I'm not sure how fast the redfoots will grow, so I'm unsure on how big I should make the doors... right now I've got it at 7x7, is that all right? How does the overall dimensions sound to everyone?
UVB lights... I keep reading contradicting thoughts everywhere. Some people say they absolutely need it, and others say as long as they get their protein they won't. Can I get opinions on this? :x If I did need the lights, they would go on the left area.
What's the best substrate to plant? So far I've got staghorn moss and coconut coir. Can I plant using this or do you guys recommend something else? Perhaps using different types of substrates?


----------



## Itort (May 3, 2009)

The dimensions are good and should hold a hatchling to subadult. The clear front can be stressful fot a tort as they don't understand seeing out and not being able to go, I suggest solid walls (a sight barrier). I would suggest using exterior plywood sealed as lumber (more inexpensive than a hardwood) and using silicon caulk for seams. The substrat is good though it wont support plants which I suggest be grown in pots. I am in the don't need UVB camp (kept RFs successfully for years without it). The opening to the hide is fine. All in all this looks to a good design and by keeping costs down (i.e. using plywood vs hardwood and forgoing plexiglass) you should be able to a second for your future RT (no you can't house them together).


----------



## fel1958 (May 3, 2009)

i dont like glass.it generates to much heat.i would replace it with 1/4 inch square wire.tere is no need to have it 18" high.allso that area under that fancy round top should be all wood.thatwould be a better hide out.


----------



## muddled (May 3, 2009)

Aaaah, I agree on the plywood! It's much cheaper and I really like the smoothness of it, and they've also got it in cherry, the standard sizes are much bigger, and lots of other goodies  Great advice!

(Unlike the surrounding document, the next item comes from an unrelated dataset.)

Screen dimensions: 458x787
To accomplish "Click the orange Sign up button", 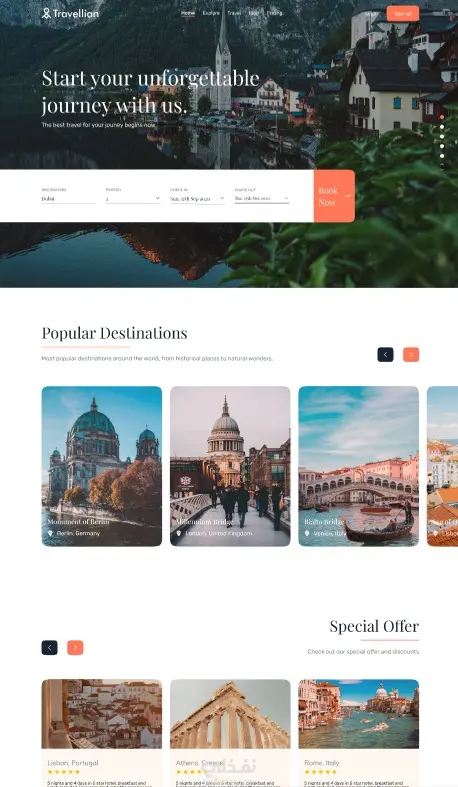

As far as the plexiglass, I agree... but I can't get over the idea of using it. ;( I've seen a couple of tortoise tables using glass in the front (including tortoiseyard.com, which is like my tortie bible)... how would the glass generate too much heat? I've read about that in aquariums because they're usually tall and don't allow air flow, but if it's only portion of it using the plexiglass how would that work? About the stress though I agree... so I made the hide completely closed up, and in my final attempt of using plexiglass I added a bit of height before the glass starts so the tortoise can't see out and doesn't get funny ideas. Right now I just added 4", how many inches would you recommend if I were to use this? I didn't think of using wire though, I'll look it up 

And the final modification, I've made it shorter... it's only 12" now. Because the door looked goofy after I changed it, I took of an inch of height from it too, but added a bit more width. I'm sorry for the huge picture I'm attaching but as you can see from the preview the dimensions are invisible if I make it smaller :<


----------



## Millerlite (May 3, 2009)

I dont think the glass will be a problem. With the size i think you will be fine. It looks good to me


----------



## Itort (May 3, 2009)

With the four inch rise the ckear front will work until you build a larger table (and you will as the tort grows to adulthood). I would go with the plexi as I find it easier to work with. With the open top heat build up should not be a problem.


----------



## tortoisenerd (May 3, 2009)

Have you accounted for substrate height?


----------



## muddled (May 3, 2009)

Substrate? ... how about 5"? Yup, this is a temporary table till the tortoises grow large enough, where they'll be moved to a pen. I want to keep them indoors as long as possible not because of the weather (it's always nice n sunny here) but because there's coyotes around, raccoons, and of course tons of random cats from the neighborhood, and I dont trust in them. O>O

I missed the part where I can't keep the tortoises together. How so? They're only about a year apart in age, is the bigger one a threat for the little one or is there simply not enough space for two?


----------



## Itort (May 4, 2009)

I believe the yearling would dominate the hatchling.


----------



## davidvd59 (May 4, 2009)

I like your idea for housing, but I would use the larger square door. I also would use the plexiglass front. I use a 125 gallon aquarium. Yes the idiots on the forum will shame me. I have raised tort and turtles for 45 years. I have red foot tortoises currently, I outlived my aquatic turtles. The red foots may try to butt against the front in the beginning, but they learn there is a barrier. They are not harmed by it, and will come running to you for food when they see you, just like a dog. Be careful on what type of wood you use. Many hobbyists disagree on treated wood. If you can make the enclosure bigger, it would be a good idea. Good luck with your project

Dave


----------



## muddled (May 4, 2009)

Awh, that's not good.  Makes sense though, Mater is barely two months and a robust yearling might not be the best roomate. *sigh*

Right now I'm using a glass aquarium, and other than a bit of confusion in the first days, I think Mater knows not to try to go outside, but then again I sorta put the moss high enough so he would get the hint that there's area limits. It will all depend though, I'm still brainstorming. I'm looking into getting moisture-resistant plywood, is that okay? The enclosure will only be a temporary one, eventually they'll be moved outside where it's nice and warm in my garden


----------



## Meg90 (Jun 3, 2009)

how's the enclosure coming?


----------



## Madkins007 (Jun 3, 2009)

My two cents would be to not spend a lot of time and money for a habitat that they will outgrow fairly quickly. The curved-roof hide, for example, can be made a lot easier by putting on a flat roof and using a smallish heating panel mounted on the side (making sure it won't scorch the wood). 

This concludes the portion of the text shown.